Cradle Of Filth
Hammer Of The Witches
10th July 2015 – Nuclear Blast Records
01. Walpurgis Eve
02. Yours Immortally…
03. Enshrined in Crematoria
04. Deflowering the Maidenhead, Displeasuring the Goddess
05. Blackest Magick in Practice
06. The Monstrous Sabbat (Summoning the Coven)
07. Hammer of the Witches
08. Right Wing of the Garden Triptych
09. The Vampyre at My Side
10. Onward Christian Soldiers
11. Blooding the Hounds of Hell
Hammer of the Witches marks the eleventh outing for British extreme metal legends Cradle Of Filth. Since their first releases in the early nineties, the band have come a very long way, and with yet another new line up and another clutch of Lovecraftian tales to bemuse their audience, Cradle of Filth bring forth their Hammer of the Witches.

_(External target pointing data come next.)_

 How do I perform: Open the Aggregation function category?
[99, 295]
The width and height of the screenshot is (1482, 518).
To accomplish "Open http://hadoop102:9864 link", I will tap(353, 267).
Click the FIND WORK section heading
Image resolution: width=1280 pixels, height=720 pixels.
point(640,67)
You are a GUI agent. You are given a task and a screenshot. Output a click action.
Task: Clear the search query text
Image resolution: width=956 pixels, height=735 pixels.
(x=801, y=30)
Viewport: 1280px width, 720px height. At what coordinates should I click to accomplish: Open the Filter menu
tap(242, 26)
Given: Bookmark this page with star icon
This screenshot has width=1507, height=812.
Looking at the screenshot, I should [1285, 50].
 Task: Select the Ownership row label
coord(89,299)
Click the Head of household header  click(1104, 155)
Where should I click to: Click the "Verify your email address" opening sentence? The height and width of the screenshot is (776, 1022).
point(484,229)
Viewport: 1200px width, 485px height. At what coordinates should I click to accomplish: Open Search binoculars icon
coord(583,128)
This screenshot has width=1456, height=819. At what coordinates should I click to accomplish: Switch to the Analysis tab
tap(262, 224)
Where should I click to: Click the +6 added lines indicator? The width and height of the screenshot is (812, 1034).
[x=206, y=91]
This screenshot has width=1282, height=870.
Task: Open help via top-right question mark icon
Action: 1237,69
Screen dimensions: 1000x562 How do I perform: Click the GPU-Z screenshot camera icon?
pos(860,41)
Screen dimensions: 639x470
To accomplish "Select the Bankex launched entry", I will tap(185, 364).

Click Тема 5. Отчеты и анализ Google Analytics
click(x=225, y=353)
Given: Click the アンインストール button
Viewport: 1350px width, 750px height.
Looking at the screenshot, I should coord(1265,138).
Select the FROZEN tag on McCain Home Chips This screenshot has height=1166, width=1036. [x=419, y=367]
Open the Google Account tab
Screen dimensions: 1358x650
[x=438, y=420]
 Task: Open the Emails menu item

Cradle’s recent output has been somewhat lacking for one reason or another, and they are aware of this. This latest effort promised a sharpened Cradle and a return to form. The stalking and grandiose intro to “Walpurgis Eve” would suggest that a good proportion of Thornography-era Cradle of Filth has returned to enthral angsty hot topic shoppers everywhere. “Yours Immortally” is a cracker of a track, however; its speedy pace and more restrained Dani Filth, paired with a dual guitar assault, means that although at times it feels like there’s too much going on, it has enough character and charm to carry it off.
This is contrasted entirely by tracks like “Enshrined In Crematoria” and “Blackest Magick In Practice”, which feel far more like filler than I’d like from this self-decreed renaissance. Fortunately things pick up dramatically by the time we reach “Right Wing Of The Garden Triptych”. This is as close to classic Cradle as Hammer Of The Witches really gets, but its larger than life, synth-led attack is bracing enough for you to forgive its misgivings.
“Onward Christian Soldiers” is the last real track on the album, and with it comes the standard antiireligious cliche expected from Cradle. Honestly, it shows an inherent lack of maturity in the song writing that I’d have hoped would have been lost by now. Thankfully “Blooding the Hounds of Hell” rounds out the album with instrumental intensity; a clutch of orchestra and a choir closing the curtains on this release.
Hammer Of The Witches isn’t a bad release, but it is Dani Filth going through the motions with another gang of session musicians with nothing new to say. It is still very much Cradle of Filth, and fans with unwavering loyalty to the band are going to lap it up as another work of genius – but it’s fair to say that the age is starting to show on this unchanging approach to extreme metal, and it’s most noticeable in the vocals of Dani himself. They lack the punch they once had, and his over excessive use of that high-pitched squeal has him sounding less like a stalking vampire bat and more like an over boiled whistling kettle.